Le chevalier regarda un instant Michele.
–Mon cher Michele, lui dit-il, tu vas nous promettre de ne pas dire à qui que ce soit au monde un seul mot du secret que nous allons te confier.
–Ah! ah! tu sais ce que c'est, petite soeur?
–Oui.
–Et il faut se taire?
–Tu entends bien ce que te dit le chevalier? Michele fit une croix sur sa bouche.
–Parlez: c'est comme si le beccaïo m'eût coupé la langue.
–Eh bien, Michele, tout le monde part ce soir.
–Comment, tout le monde? Qui cela?
–Le roi, la reine, la famille royale, nous-mêmes.
Les larmes vinrent aux yeux de Luisa. Michele jeta un rapide coup d'oeil sur elle et vit ces larmes.
–Et pour quel pays part-on? demanda Michele.
–Pour la Sicile.
Le lazzarone secoua la tête.
–Ah! ah! fit le chevalier.
–Je n'ai pas l'honneur d'être du conseil de Sa Majesté, dit Michele; mais, si j'en étais, je lui dirais: «Sire, vous avez tort.»
–Oh! pourquoi n'a-t-il pas des conseillers aussi francs que toi, Michele!
–On le lui a dit, reprit le chevalier; l'amiral Caracciolo, le cardinal Ruffo le lui ont dit; mais la reine a eu peur, mais M. Acton a eu peur, et, à la suite du meurtre d'aujourd'hui, le roi s'est décidé à partir.
–Ah! ah! fit Michele, je commence à comprendre pourquoi, au nombre des assassins, j'ai vu Pasquale de Simone et le beccaïo. Quant à fra Pacifico, pauvre homme, il y était, comme son âne, sans savoir pourquoi.
–Alors, Michele, demanda Luisa, tu crois que c'est la reine…?
–Chut! petit soeur; on ne dit pas de ces choses-là à Naples, on se contente de les penser. N'importe! le roi a tort. Si le roi était resté à Naples, jamais les Français n'y seraient entrés, non, jamais: nous nous serions plutôt fait tuer tous! Ah! si le peuple savait que le roi veut partir!
–Oui; mais il ne faut pas qu'il le sache, Michele. Voilà pourquoi je t'ai fait faire serment de ne rien de dire ce que j'allais te révéler. Enfin, nous partons ce soir, Michele.
–Et petite soeur aussi? demanda Michele avec un accent dont il n'avait pu chasser toute surprise.
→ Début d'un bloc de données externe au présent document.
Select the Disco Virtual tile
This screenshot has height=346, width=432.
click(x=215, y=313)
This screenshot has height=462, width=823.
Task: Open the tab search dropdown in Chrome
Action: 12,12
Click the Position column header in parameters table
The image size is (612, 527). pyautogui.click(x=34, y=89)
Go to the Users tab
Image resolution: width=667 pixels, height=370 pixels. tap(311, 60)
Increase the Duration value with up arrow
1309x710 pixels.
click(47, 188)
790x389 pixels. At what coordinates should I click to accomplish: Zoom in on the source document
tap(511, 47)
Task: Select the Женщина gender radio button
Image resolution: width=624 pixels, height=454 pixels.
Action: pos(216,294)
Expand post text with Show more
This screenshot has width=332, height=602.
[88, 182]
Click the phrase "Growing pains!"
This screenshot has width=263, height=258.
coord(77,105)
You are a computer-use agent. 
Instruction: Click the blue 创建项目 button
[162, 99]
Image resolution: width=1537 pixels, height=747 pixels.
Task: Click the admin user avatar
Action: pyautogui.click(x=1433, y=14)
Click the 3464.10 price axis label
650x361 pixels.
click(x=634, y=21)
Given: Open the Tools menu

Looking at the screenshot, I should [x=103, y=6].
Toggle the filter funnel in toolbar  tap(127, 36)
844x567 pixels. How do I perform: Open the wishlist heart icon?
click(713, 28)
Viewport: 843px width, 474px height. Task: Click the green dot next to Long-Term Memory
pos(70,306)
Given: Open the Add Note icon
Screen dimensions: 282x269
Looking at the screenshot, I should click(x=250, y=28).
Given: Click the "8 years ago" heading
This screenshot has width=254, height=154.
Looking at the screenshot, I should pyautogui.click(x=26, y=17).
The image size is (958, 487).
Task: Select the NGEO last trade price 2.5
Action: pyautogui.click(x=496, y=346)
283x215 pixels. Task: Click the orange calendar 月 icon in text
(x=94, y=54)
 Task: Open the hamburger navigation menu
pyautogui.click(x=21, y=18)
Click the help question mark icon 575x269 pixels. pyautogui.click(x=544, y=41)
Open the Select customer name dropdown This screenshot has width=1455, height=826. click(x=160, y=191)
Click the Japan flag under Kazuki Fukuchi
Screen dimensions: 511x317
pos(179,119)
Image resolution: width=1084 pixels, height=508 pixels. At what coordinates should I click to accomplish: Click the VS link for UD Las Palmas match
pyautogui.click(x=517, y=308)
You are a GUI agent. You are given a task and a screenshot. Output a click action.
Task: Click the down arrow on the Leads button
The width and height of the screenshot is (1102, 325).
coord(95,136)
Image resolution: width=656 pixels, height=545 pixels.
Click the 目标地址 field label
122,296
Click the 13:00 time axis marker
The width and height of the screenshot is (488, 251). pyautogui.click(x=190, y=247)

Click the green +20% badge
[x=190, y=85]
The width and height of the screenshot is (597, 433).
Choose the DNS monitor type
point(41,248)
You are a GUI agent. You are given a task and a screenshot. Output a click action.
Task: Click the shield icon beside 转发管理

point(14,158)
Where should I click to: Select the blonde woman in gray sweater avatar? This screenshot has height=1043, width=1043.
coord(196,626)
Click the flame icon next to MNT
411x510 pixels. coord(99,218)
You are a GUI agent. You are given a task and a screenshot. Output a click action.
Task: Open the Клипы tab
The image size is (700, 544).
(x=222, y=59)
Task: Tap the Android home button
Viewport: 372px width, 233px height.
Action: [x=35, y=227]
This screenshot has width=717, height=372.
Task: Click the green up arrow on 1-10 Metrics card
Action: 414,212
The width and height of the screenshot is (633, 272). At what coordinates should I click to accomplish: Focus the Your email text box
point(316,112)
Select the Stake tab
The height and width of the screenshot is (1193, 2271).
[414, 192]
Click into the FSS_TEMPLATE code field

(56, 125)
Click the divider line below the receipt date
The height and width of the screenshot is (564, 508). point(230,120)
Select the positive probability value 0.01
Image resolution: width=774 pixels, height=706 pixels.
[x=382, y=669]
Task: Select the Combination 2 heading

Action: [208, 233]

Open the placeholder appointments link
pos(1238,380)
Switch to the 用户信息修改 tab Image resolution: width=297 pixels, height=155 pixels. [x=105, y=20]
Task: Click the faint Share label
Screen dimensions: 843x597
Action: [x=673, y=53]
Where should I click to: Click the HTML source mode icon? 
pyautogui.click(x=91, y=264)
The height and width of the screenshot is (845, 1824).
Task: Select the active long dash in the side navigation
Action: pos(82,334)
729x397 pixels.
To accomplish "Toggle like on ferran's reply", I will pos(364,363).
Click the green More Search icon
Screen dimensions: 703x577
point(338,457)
–Oui; elle a voulu venir, elle a voulu me suivre, cette chère enfant bien-aimée, dit le chevalier en étendant sa main au-dessus de la table pour chercher celle de Luisa.
–Eh bien, dit Michele, vous pouvez vous vanter d'avoir épousé une sainte, vous!
–Michele!.. fit Luisa.
–Je sais ce que je dis. Et vous partez, vous partez ce soir! Madonna! moi, je voudrais bien être quelqu'un: je partirais aussi avec vous.
–Viens, Michele! viens! s'écria Luisa, qui voyait dans Michele un ami auquel elle pourrait parler de Salvato.